Chapter 22 #2
I shuddered, and my expression must have said it all.
He peered out from my arms at the churned-up ice and snow below.
In the pale light of his eyes, I could finally see it.
Either the floor had risen, or I’d dropped down further during the quake.
It was only a twenty-foot drop into the snow.
The tunnel leveled off and opened into a horizontal passage that led toward my ship on my left.
The wall of the shaft down on my right had split and broken, and chunks of it had fallen like sheets and pillars across the bottom.
There was no sign of Levant or the savage Naga that had fallen into the pit with us.
“Oh, crap,” Auby said. But on the heels of that very concise but accurate remark came the faint sound of a moan.
We both leaned forward, searching for the source, hoping to hear it again.
“I’m going down,” Auby announced when it remained dreadfully silent for long seconds.
He unhooked his hooves with a click and tumbled from my arms before I could register the change.
I screamed, but he plunged into a thick drift of snow like he’d planned it and lifted his head, and thus his lights, back out to show me he was fine.
“I’ll find him,” he said, and he vanished into the snow.
It plunged me back into darkness, but I could see a hint of light coming through the snow below me.
I’d also seen enough of how the ice had fallen before Auby had jumped.
Even in the dark, I decided it was worth the risk to jump myself.
I pulled the knife from its sheath and began cutting at the rope.
It frayed slowly because it was thick and strong, but then it abruptly snapped, and I fell.
Gasping for air, I dragged myself out of the snow and quickly ran my hands over my body to check that I was in one piece.
Sore, mostly from falling over the ledge and getting caught by the winch’s harness, nothing life-threatening.
Nothing that would stop me from doing what needed to be done.
When I slipped the knife back into the sheath on my belt, I discovered the light source Levant had given me had been hanging there all along.
I’d forgotten I had it in my panic, and I swore in fury that I hadn’t managed to keep my cool.
I was trained to do well under stress, damn it.
You couldn’t train for dealing with the fear of losing a loved one, though, could you?
“Found him!” Auby announced. I flicked my light in the direction of his voice. I discovered that he’d surfaced from the snow beside a particularly large piece of ice. It was over a dozen feet long and at least three wide. The size of a felled tree, and probably just as heavy and impossible to move.
I waded my way through the snow and helped Auby clear as much of it as I could from around Levant’s upper body.
He was breathing, but out cold, and definitely pinned beneath that massive chunk.
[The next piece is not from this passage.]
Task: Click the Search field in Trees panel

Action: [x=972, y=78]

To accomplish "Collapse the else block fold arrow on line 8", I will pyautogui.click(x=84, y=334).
“Wake up!” I begged him. “You’ve got to wake up, Levant.
” I didn’t think it would help, but when I touched his face, I saw the faintest glimmer of his sigils light up beneath his chin.
His mating marks still responded to my presence, and that gave me a spark of hope that he’d make it.
He blinked, a golden glimmer in the dark.
“Felicia?” he asked. The rage from before was gone, and I saw my Shaman again, my sweetheart, with all the kindness he carried.
The male I’d fallen in love with because he was just too sweet not to, who needed me to make sure he got what he needed before he gave too much of himself away.
“I’m here! You’re pinned, love. Auby and I will get you out.
” Auby chirped and helpfully continued digging at the snow packed all around him.
Then the ground shook, an aftershock, or the precursor to the next massive tremble.
It wouldn’t stop until I’d put an end to the Future’s failing FTL drive once and for all.
Now that I knew Levant was alive, I didn’t want either of us to die, but I was pretty sure self-destruct was my only option.
“Your ship, Felicia,” he moaned. “You must go to it now. Leave me.” I shook my head, even though I feared that he was right.
We couldn’t possibly survive another quake; it would collapse the tunnel to the ship, and then I’d never be able to stop this.
“This is your only chance to go home,” he murmured. “You must take it.”
I blinked, stared at his handsome face, certain I’d heard him wrong. “Wait, you want me to leave?” I said, so confused, with a stirring of hurt in my chest. It wasn’t fully blooming, because I was certain I was misunderstanding him somehow.
Levant shook his head, a moan escaping his chest. “I don’t want you to leave, but I am pinned, and you want to go home.
I would never stand in the way of your dreams, sweet mate.
” Holly Hannah, this guy… I was crying, and the tears froze on my lashes.
I didn’t care. How could he say that? He’d dreamed of a human mate, gotten himself exiled because of that fervent desire.
Did he not take anything for himself, demand his own needs be met?
He was too selfless, too sweet. No, I could never leave.
I had to be here to protect that massive heart of his.
“I’m not leaving you,” I said to him. “You have a home too, Levant, and it matters just as much as mine. More. Because yours still exists; mine is just a memory. We’re staying, you big lunk.
I love you, and your dreams are as important as mine.
Got that?” He nodded slowly, a smile curling at his mouth.
I pressed a kiss to it, and then another, because I hadn’t told him yet that these were probably our last moments together anyway.